We immediately went to our assigned tents and changed into running shorts. We ran once around the island and went to supper … a very small meal. I was hungry as hell afterwards. We went to sleep.

  Friday, August 20, 1971

  We got up and ran around the island. Very exhausting. I finished a cigarette I had and was going to smoke one last one before we signed a pledge to commit ourselves to do to our best ability the challenges and feats. And to stick by each other. Well I had the cigarette in my mouth and a lit match, about to light it. Then one person in my watch said that he feels we should all stick together before we sign the commitment. So in fewer words, I should not smoke my last cigarette. Well, I argued and everyone except Tony sided with George (the guy who started the whole mess). I said, Lordy, Lordy, I’m cured. And turned around all disgusted and walked away.

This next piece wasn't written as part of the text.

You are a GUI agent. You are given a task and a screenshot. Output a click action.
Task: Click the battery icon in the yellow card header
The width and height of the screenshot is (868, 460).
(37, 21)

  The kids then came up and apologized about it and said that they realized one last cigarette couldn’t hurt. It was too late anyway since I broke up the cigarette. We went to sleep after supper and after signing the book.

  Saturday, August 21, 1971

  I learned the first steps in rock climbing. The man who teaches it hit me on the top of the head for doing a wrong signal at the wrong time. I was really pissed off. I am drawing the steps of preliminary rock climbing: Ombeli means I’m hooked up and ready for you to follow. Uprope means Pull up slack rope. The man situated on top of the hill pulls slack. When the slack is pulled up all the way, the man at the bottom shouts, That’s me. The man at the top then says, Climb. The man at the bottom begins to climb and says, Climbing. The man at the top says, Okay, and pulls in the slack as the man ascends. If you kick off any rocks you can call, Below. If you feel yourself falling you call, Tension. The man at the top will immediately brace himself for the impact of the rope when you fall.

  We ate lunch and got our swim trunks on and went for a swim in the granite quarry. We ate a lousy dinner of boiled ham and sweet potatoes. Ugh! I began to get tired. Sleep.